Quatre années de prison et 10.000 dinars d’amende pour une photo non floutée d’un policier dans un stade. Cette peine démesurée pourrait bientôt être appliquée en Tunisie si le projet de loi relative à la répression des atteintes contre les forces armées est adopté par l’Assemblée des Représentants du Peuple.
Ce projet de loi, véritable serpent de mer de la politique tunisienne puisqu’il était déjà discuté en 2015 et retiré à plusieurs reprises, prévoit de rehausser la protection juridique de tout membre des « forces armées » (c’est-à-dire tout militaire, garde national, agent de police ou des douanes) dans et en-dehors du cadre du service.
Les syndicats représentant les « forces armées » dénoncent en effet la montée de la violence contre les agents en charge du maintien de l’ordre civil et réclament un durcissement des mesures de répression contre les atteintes verbales ou physiques à leur encontre.
Les organisations de la société civile, dont EuroMed Droits, ont dénoncé un projet de loi démesuré et liberticide qui pose un risque considérable aux acquis de la Révolution en matière de libertés publiques : démesuré tout d’abord puisqu’il prévoit des peines excessives telles que quatre ans de prison pour une photo prise dans un stade où se trouvent des forces de l’ordre en exercice et dont le visage ne serait pas flouté, ou encore deux mois de prison pour la détention d’un téléphone avec caméra près d’un véhicule de police sur l’avenue Habib Bourguiba à Tunis.

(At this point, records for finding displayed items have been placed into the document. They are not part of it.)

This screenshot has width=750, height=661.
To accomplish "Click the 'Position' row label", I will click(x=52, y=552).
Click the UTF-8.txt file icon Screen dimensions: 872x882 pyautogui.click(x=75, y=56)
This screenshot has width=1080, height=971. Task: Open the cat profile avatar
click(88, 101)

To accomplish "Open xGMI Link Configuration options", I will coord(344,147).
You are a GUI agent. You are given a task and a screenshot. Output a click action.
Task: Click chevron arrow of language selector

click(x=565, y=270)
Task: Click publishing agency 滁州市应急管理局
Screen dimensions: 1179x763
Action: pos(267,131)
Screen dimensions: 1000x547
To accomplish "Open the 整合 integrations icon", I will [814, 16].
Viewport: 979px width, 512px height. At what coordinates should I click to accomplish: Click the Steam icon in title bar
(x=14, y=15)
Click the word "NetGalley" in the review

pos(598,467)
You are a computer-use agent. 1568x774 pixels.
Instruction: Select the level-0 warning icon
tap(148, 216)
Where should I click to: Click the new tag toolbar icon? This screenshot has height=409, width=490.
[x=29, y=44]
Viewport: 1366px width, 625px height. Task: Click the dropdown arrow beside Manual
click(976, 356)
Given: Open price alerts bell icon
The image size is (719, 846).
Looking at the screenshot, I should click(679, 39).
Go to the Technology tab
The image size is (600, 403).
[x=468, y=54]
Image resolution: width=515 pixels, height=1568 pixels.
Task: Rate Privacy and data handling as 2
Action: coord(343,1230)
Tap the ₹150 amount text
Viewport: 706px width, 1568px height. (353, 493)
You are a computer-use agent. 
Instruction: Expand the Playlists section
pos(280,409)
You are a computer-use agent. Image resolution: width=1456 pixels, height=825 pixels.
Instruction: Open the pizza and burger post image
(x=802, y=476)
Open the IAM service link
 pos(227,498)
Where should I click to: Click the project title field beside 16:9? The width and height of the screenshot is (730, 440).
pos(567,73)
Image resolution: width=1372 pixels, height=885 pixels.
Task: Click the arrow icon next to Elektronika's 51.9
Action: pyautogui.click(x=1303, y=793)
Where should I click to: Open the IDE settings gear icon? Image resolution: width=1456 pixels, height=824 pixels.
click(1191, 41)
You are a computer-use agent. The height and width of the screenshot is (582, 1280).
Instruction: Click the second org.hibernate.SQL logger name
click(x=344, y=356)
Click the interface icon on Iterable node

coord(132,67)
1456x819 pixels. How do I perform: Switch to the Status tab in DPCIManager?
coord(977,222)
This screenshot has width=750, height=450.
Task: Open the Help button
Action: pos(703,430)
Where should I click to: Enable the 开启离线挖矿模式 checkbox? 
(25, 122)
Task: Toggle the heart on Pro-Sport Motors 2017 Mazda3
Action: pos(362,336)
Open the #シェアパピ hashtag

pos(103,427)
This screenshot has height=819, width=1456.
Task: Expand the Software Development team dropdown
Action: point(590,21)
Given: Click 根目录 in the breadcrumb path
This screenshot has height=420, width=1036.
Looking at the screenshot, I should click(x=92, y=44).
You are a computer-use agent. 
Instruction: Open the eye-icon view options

Un projet de loi liberticide enfin puisqu’il fait courir le risque d’un virage sécuritaire excessif, dangereux et contraire à l’esprit de la Révolution de 2011. Les violences perpétrées par les forces de l’ordre contre des manifestants qui exprimaient, comme l’autorise la Constitution, leur désapprobation du projet de loi en sont un premier exemple. L’un des articles de ce projet de loi, l’article 7 plus précisément, confère même une immunité presque totale aux agents des forces de l’ordre sans réel contre-pouvoir, ce qui fait craindre un détournement et une trahison des objectifs de liberté, de dignité et de justice de la Révolution tunisienne.